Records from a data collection
((

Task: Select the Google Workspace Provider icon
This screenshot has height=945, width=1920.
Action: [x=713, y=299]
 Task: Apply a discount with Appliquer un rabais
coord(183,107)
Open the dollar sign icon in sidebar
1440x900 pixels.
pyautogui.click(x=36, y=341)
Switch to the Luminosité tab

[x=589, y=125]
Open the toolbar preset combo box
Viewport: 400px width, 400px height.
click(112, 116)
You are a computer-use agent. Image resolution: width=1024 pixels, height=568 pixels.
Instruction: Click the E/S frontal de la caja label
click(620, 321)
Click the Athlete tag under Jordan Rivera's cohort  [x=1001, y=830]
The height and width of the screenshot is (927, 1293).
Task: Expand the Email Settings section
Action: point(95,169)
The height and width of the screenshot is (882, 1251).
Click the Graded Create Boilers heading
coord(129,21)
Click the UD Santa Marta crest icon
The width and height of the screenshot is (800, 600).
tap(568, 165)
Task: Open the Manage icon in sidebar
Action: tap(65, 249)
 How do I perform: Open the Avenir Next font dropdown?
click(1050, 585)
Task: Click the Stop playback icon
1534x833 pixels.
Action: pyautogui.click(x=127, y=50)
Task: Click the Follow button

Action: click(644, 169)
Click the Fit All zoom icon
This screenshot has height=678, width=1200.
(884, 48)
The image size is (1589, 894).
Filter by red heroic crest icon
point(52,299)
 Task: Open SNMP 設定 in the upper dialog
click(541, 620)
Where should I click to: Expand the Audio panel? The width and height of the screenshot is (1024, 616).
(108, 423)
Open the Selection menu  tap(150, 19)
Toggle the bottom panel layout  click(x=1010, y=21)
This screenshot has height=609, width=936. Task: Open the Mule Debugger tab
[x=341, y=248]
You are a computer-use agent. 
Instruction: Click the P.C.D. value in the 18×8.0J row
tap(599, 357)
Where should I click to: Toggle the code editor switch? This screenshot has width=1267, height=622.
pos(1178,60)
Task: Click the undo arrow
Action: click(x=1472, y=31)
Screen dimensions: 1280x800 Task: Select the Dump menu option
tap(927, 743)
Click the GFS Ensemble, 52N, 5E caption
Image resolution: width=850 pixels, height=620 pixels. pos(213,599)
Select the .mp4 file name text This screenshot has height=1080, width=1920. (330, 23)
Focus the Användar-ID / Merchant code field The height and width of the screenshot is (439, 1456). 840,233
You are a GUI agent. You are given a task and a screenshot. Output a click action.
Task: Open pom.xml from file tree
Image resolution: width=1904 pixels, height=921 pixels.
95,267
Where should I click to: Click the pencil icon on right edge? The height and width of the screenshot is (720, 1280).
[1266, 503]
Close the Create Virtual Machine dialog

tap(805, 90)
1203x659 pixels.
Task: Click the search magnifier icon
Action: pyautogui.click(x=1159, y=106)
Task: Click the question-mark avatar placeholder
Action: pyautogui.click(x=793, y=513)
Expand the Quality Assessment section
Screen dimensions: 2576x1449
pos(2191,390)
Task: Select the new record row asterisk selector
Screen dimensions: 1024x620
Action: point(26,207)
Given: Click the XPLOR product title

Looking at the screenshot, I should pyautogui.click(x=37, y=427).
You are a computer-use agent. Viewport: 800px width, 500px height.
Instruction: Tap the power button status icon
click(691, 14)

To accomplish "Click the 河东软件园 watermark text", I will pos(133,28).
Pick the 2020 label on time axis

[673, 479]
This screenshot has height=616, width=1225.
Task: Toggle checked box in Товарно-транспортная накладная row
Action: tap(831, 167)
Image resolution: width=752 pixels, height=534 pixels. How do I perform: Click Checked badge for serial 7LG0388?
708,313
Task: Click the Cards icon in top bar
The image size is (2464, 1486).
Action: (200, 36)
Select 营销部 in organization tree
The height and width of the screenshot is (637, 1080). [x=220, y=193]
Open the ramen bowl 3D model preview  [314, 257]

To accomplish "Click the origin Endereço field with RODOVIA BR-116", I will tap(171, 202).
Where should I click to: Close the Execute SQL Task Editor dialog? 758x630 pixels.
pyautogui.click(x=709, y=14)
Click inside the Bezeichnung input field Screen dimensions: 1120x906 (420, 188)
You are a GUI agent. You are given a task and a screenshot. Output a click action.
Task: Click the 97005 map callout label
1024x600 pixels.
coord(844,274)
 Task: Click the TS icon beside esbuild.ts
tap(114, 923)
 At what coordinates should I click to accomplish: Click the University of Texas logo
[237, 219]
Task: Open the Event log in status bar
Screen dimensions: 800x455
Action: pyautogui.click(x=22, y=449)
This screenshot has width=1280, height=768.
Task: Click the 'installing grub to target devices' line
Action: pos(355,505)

))

- [GOAL] Turn every line of the data above into a numbered list, omitting the blank lines.

- [OUTPUT OF THE TASK]
1. Task: Select the Google Workspace Provider icon
2. This screenshot has height=945, width=1920.
3. Action: [x=713, y=299]
4.  Task: Apply a discount with Appliquer un rabais
5. coord(183,107)
6. Open the dollar sign icon in sidebar
7. 1440x900 pixels.
8. pyautogui.click(x=36, y=341)
9. Switch to the Luminosité tab
10. [x=589, y=125]
11. Open the toolbar preset combo box
12. Viewport: 400px width, 400px height.
13. click(112, 116)
14. You are a computer-use agent. Image resolution: width=1024 pixels, height=568 pixels.
15. Instruction: Click the E/S frontal de la caja label
16. click(620, 321)
17. Click the Athlete tag under Jordan Rivera's cohort  [x=1001, y=830]
18. The height and width of the screenshot is (927, 1293).
19. Task: Expand the Email Settings section
20. Action: point(95,169)
21. The height and width of the screenshot is (882, 1251).
22. Click the Graded Create Boilers heading
23. coord(129,21)
24. Click the UD Santa Marta crest icon
25. The width and height of the screenshot is (800, 600).
26. tap(568, 165)
27. Task: Open the Manage icon in sidebar
28. Action: tap(65, 249)
29.  How do I perform: Open the Avenir Next font dropdown?
30. click(1050, 585)
31. Task: Click the Stop playback icon
32. 1534x833 pixels.
33. Action: pyautogui.click(x=127, y=50)
34. Task: Click the Follow button
35. Action: click(644, 169)
36. Click the Fit All zoom icon
37. This screenshot has height=678, width=1200.
38. (884, 48)
39. The image size is (1589, 894).
40. Filter by red heroic crest icon
41. point(52,299)
42.  Task: Open SNMP 設定 in the upper dialog
43. click(541, 620)
44. Where should I click to: Expand the Audio panel? The width and height of the screenshot is (1024, 616).
45. (108, 423)
46. Open the Selection menu  tap(150, 19)
47. Toggle the bottom panel layout  click(x=1010, y=21)
48. This screenshot has height=609, width=936. Task: Open the Mule Debugger tab
49. [x=341, y=248]
50. You are a computer-use agent. 
51. Instruction: Click the P.C.D. value in the 18×8.0J row
52. tap(599, 357)
53. Where should I click to: Toggle the code editor switch? This screenshot has width=1267, height=622.
54. pos(1178,60)
55. Task: Click the undo arrow
56. Action: click(x=1472, y=31)
57. Screen dimensions: 1280x800 Task: Select the Dump menu option
58. tap(927, 743)
59. Click the GFS Ensemble, 52N, 5E caption
60. Image resolution: width=850 pixels, height=620 pixels. pos(213,599)
61. Select the .mp4 file name text This screenshot has height=1080, width=1920. (330, 23)
62. Focus the Användar-ID / Merchant code field The height and width of the screenshot is (439, 1456). 840,233
63. You are a GUI agent. You are given a task and a screenshot. Output a click action.
64. Task: Open pom.xml from file tree
65. Image resolution: width=1904 pixels, height=921 pixels.
66. 95,267
67. Where should I click to: Click the pencil icon on right edge? The height and width of the screenshot is (720, 1280).
68. [1266, 503]
69. Close the Create Virtual Machine dialog
70. tap(805, 90)
71. 1203x659 pixels.
72. Task: Click the search magnifier icon
73. Action: pyautogui.click(x=1159, y=106)
74. Task: Click the question-mark avatar placeholder
75. Action: pyautogui.click(x=793, y=513)
76. Expand the Quality Assessment section
77. Screen dimensions: 2576x1449
78. pos(2191,390)
79. Task: Select the new record row asterisk selector
80. Screen dimensions: 1024x620
81. Action: point(26,207)
82. Given: Click the XPLOR product title
83. Looking at the screenshot, I should pyautogui.click(x=37, y=427).
84. You are a computer-use agent. Viewport: 800px width, 500px height.
85. Instruction: Tap the power button status icon
86. click(691, 14)
87. To accomplish "Click the 河东软件园 watermark text", I will pos(133,28).
88. Pick the 2020 label on time axis
89. [673, 479]
90. This screenshot has height=616, width=1225.
91. Task: Toggle checked box in Товарно-транспортная накладная row
92. Action: tap(831, 167)
93. Image resolution: width=752 pixels, height=534 pixels. How do I perform: Click Checked badge for serial 7LG0388?
94. 708,313
95. Task: Click the Cards icon in top bar
96. The image size is (2464, 1486).
97. Action: (200, 36)
98. Select 营销部 in organization tree
99. The height and width of the screenshot is (637, 1080). [x=220, y=193]
100. Open the ramen bowl 3D model preview  [314, 257]
101. To accomplish "Click the origin Endereço field with RODOVIA BR-116", I will tap(171, 202).
102. Where should I click to: Close the Execute SQL Task Editor dialog? 758x630 pixels.
103. pyautogui.click(x=709, y=14)
104. Click inside the Bezeichnung input field Screen dimensions: 1120x906 (420, 188)
105. You are a GUI agent. You are given a task and a screenshot. Output a click action.
106. Task: Click the 97005 map callout label
107. 1024x600 pixels.
108. coord(844,274)
109.  Task: Click the TS icon beside esbuild.ts
110. tap(114, 923)
111.  At what coordinates should I click to accomplish: Click the University of Texas logo
112. [237, 219]
113. Task: Open the Event log in status bar
114. Screen dimensions: 800x455
115. Action: pyautogui.click(x=22, y=449)
116. This screenshot has width=1280, height=768.
117. Task: Click the 'installing grub to target devices' line
118. Action: pos(355,505)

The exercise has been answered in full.